Patients who undergo liver transplantation require multifaceted general care, and vaccination has a fundamental role before and after transplantation. The purpose of this study was to provide a prospective evaluation of the immunogenicity of the recombinant vaccine (RV) against Hepatitis B in pediatric patients with liver transplants (TxH) who for different reasons did not receive a pretransplantation vaccine.


From June 1996 to December 1999, 47 pediatric patients with liver transplants were vaccinated with RV. Patients older than 1 year of age, in stable condition, and 6 months post-transplantation were included. The vaccination scheme was 0-1 and 6 months, intramuscular 10 microg in less than 30 kg body weight, and 20 microg in more than 30 kg body weight. The nonresponder patients were vaccinated with a booster dose and a double dose 1 to 6 months after the last dose. Responders to titer HBs Ab enzyme immunoassay (EIA) <10 UI/ml were defined as nonresponders, to titer between 10-100 UI/ml as responders, and to higher titer of 100 UI/ml as high responders.

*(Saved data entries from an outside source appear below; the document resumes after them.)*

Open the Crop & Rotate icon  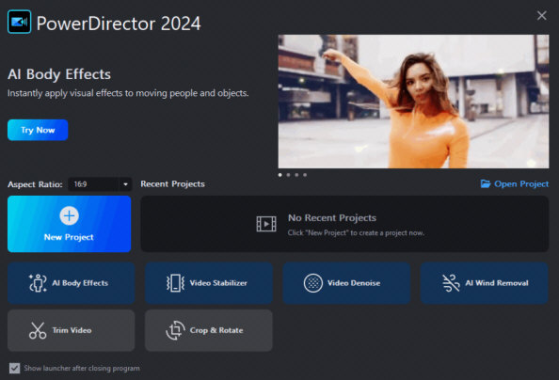(175, 330)
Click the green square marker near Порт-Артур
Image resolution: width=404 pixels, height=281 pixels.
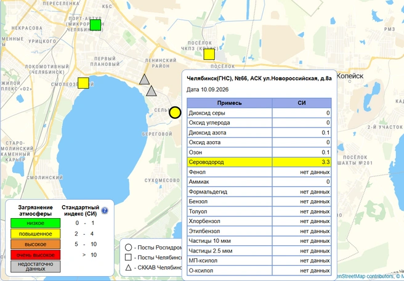pos(95,25)
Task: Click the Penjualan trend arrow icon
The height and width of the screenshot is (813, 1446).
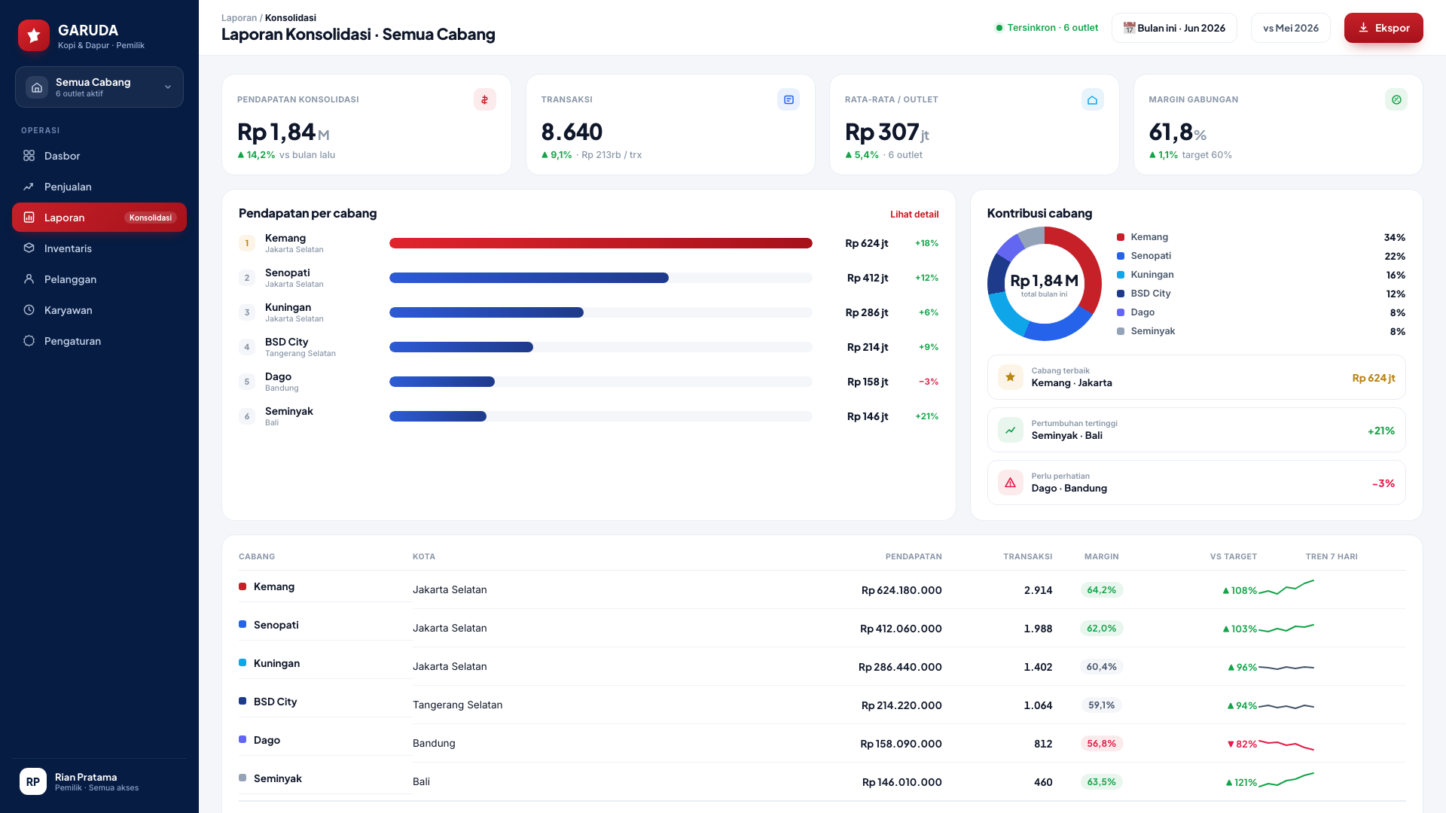Action: coord(29,187)
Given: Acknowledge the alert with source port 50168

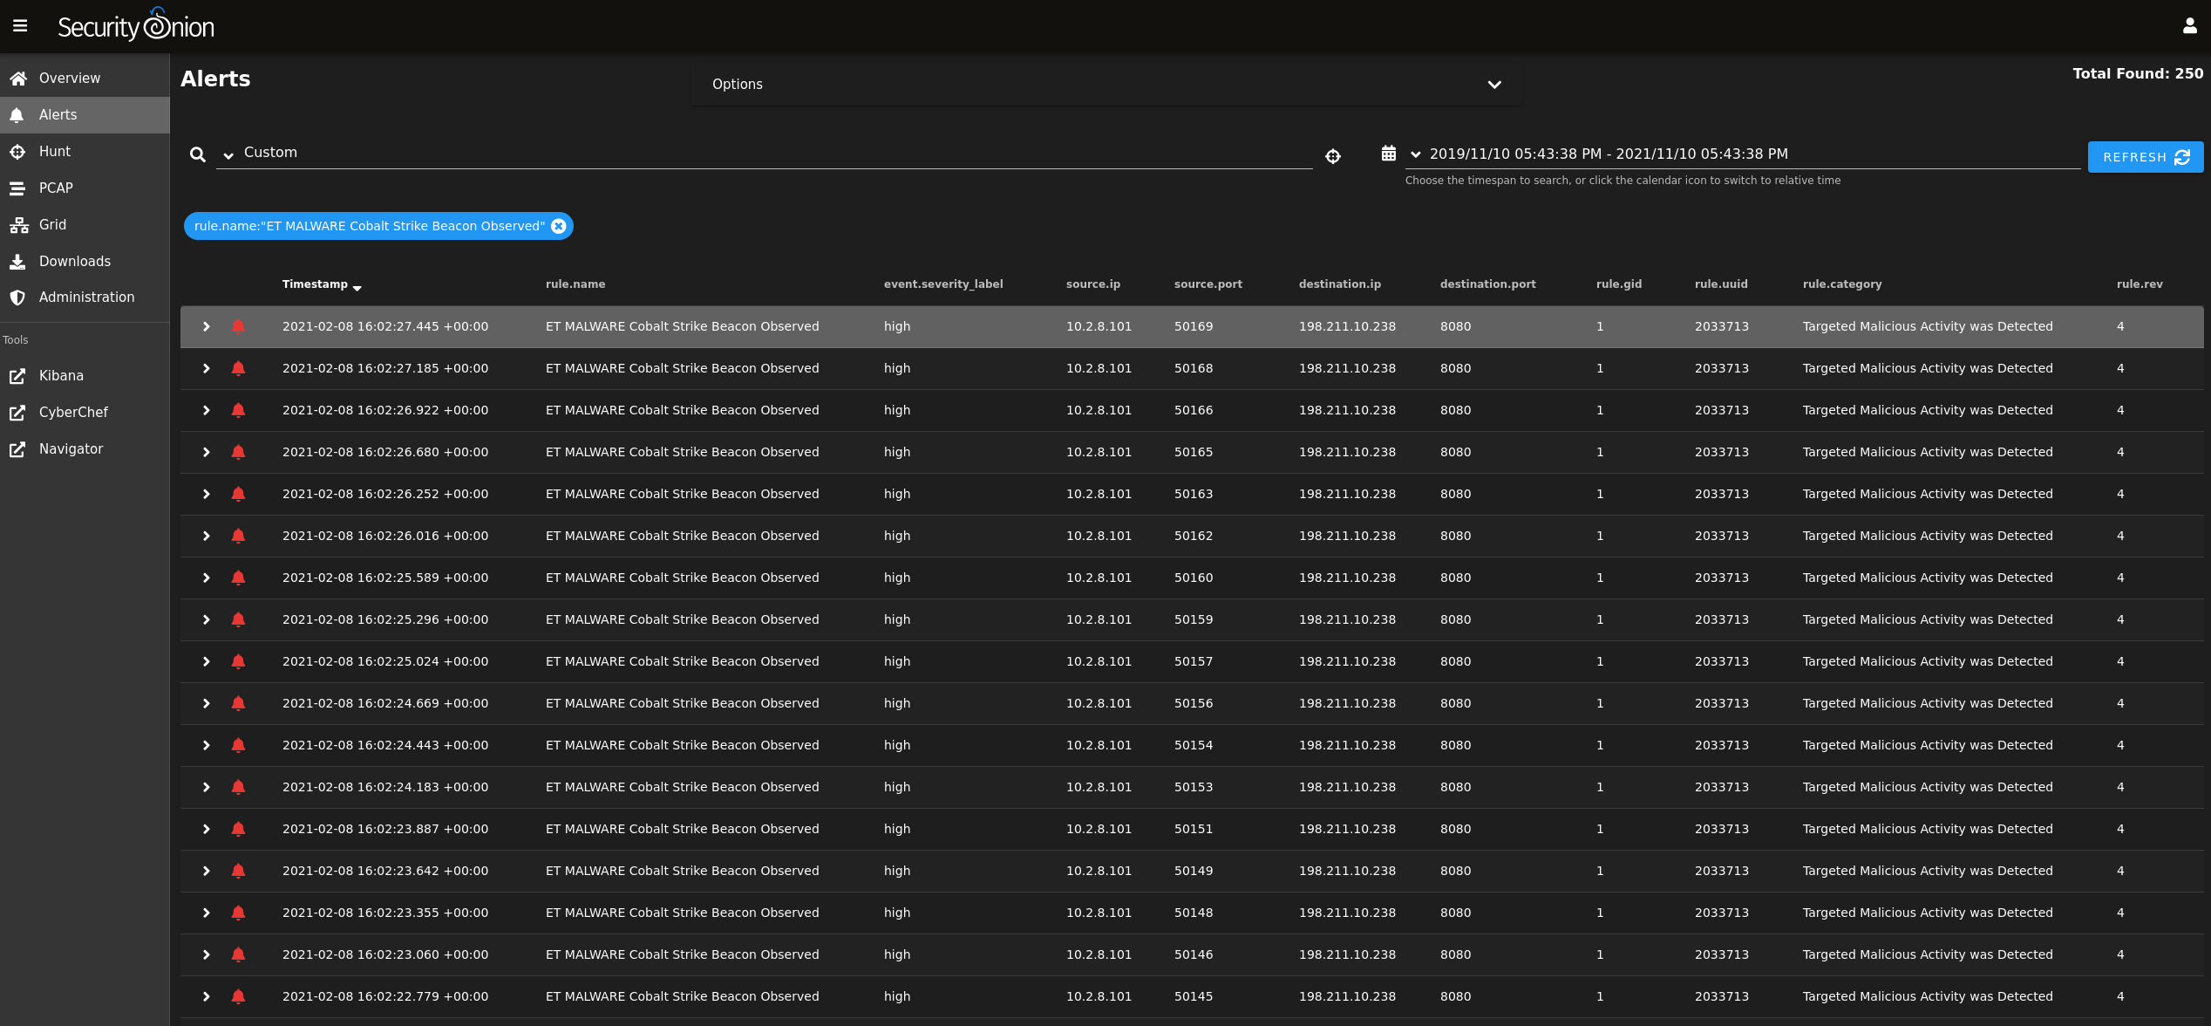Looking at the screenshot, I should pyautogui.click(x=238, y=368).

The following data were obtained from the 47 patients: mean +/- standard deviation (SD) age at vaccination was 10.76 +/- 5.96 years old and the mean +/- SD post-transplant time at the beginning of vaccination was 3.56 +/- 2.19 years. Thirty-three of 47 patients (70%) responded to doses according to body weight, and 14 (30%) did not respond, necessitating a booster dose after which 7 responded (50%). The global seroconversion was 85%. There was not a significant responder cyclosporine concentration dosage (154 vs. 150 ng/ml) difference between responders and nonresponders. Sixty-six percent (8 of 12) of patients receiving a triple immunosuppressive scheme (cyclosporine, steroids, and Azathioprine) had a positive response, while 84% (16 of 19) receiving a double scheme (cyclosporine and steroids) and 100% (16 of 16) receiving monotherapy with cyclosporine had a positive response. By comparing a triple scheme with monotherapy, the Fisher exact test found a P < 0.01. Incidence of adverse effects (local pain) was 2.63%.


Immunization with RV was well-tolerated with acceptable seroconversion and safety in recipients after liver transplantation, particularly in those undergoing cyclosporine monotherapy. The population studied showed better results than did other populations of immunosuppressed patients.